_PROVIDED TEXT:_
>> BEGIN

[Pacemaker] wrong device in stonith_admin -l

laurent+pacemaker at u-picardie.fr laurent+pacemaker at u-picardie.fr
Fri Dec 14 21:45:49 UTC 2012


Andrew Beekhof <andrew at beekhof.net> writes:

> On Wed, Dec 12, 2012 at 11:51 AM,  <laurent+pacemaker at u-picardie.fr> wrote:
>>
>> Hi,
>>
>> I've just observed something weird.
>> A node is running a stonith resource for which gethosts gives an empty
>> node list. The result of stonith_admin -l does include it in the
>> device list !
>>
>> result of "stonith_admin -l elasticsearch-05" run from
>> elasticsearch-06 :
>>  stonith-xen-peatbull
>>  stonith-xen-eddu
>> 2 devices found
>>
>> stonith-xen-peatbull is a correct fencing device
>> stonith-xen-eddu is a fencing device with an empty hostlist
>>
>> running "my-xen0 gethosts" with the stonith-xen-eddu params by hand
>> doesn't return any host, and it does exit with 0 (is that correct to
>> return 0 with an empty host list ?)

>> END

_DATA LINES:_
>> BEGIN

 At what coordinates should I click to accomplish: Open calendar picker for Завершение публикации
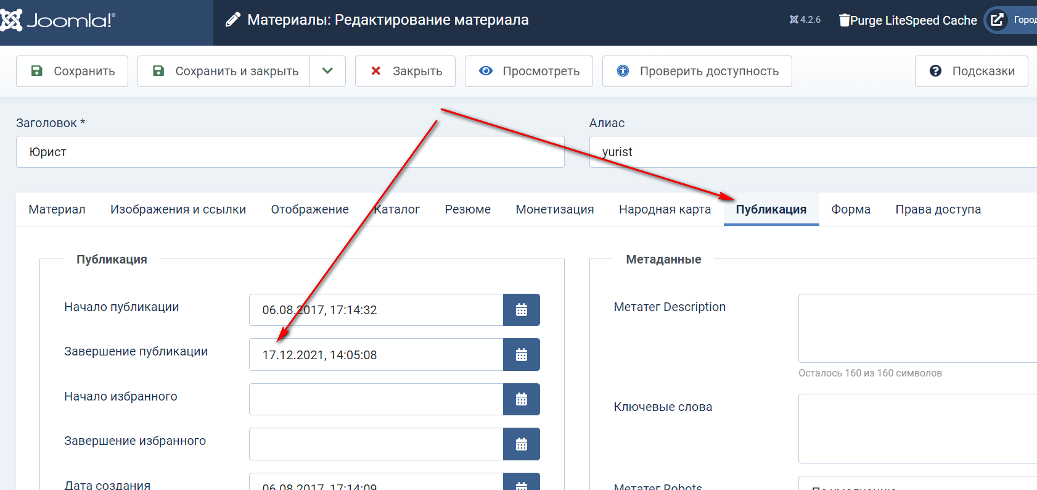click(521, 355)
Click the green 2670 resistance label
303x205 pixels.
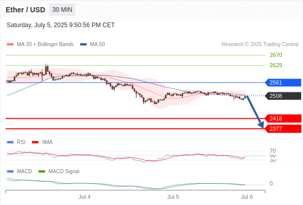276,55
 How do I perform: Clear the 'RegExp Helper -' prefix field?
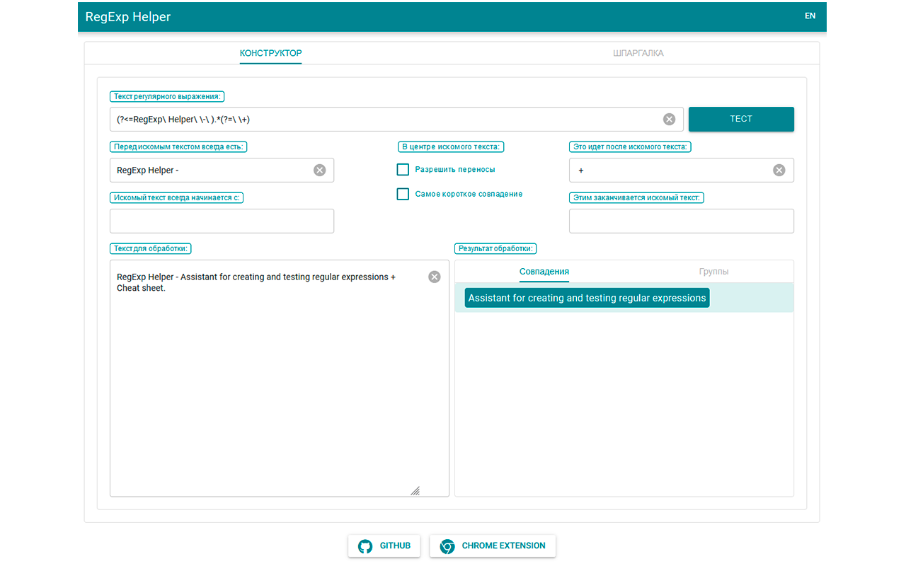319,170
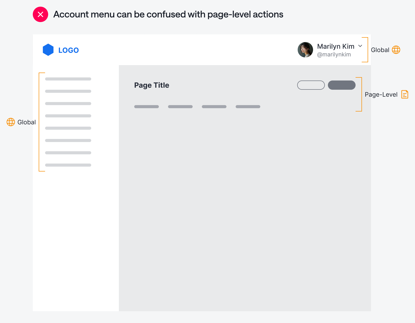The width and height of the screenshot is (415, 323).
Task: Click Marilyn Kim's profile avatar
Action: coord(305,50)
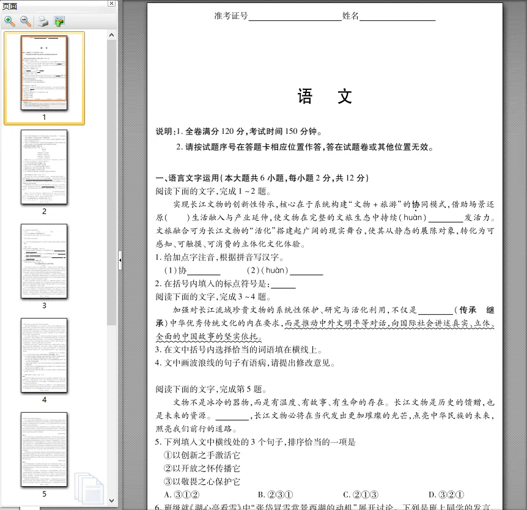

>> END

Edit the part of the Pacemaker mailing-list post that opens with the words containing "Andrew Beekhof <andrew" and closes with "observed something weird.", changing "weird" to "odd". Rely only on the Pacemaker mailing-list post for what comes next.

_FULL RESPONSE:_
Andrew Beekhof <andrew at beekhof.net> writes:

> On Wed, Dec 12, 2012 at 11:51 AM,  <laurent+pacemaker at u-picardie.fr> wrote:
>>
>> Hi,
>>
>> I've just observed something odd.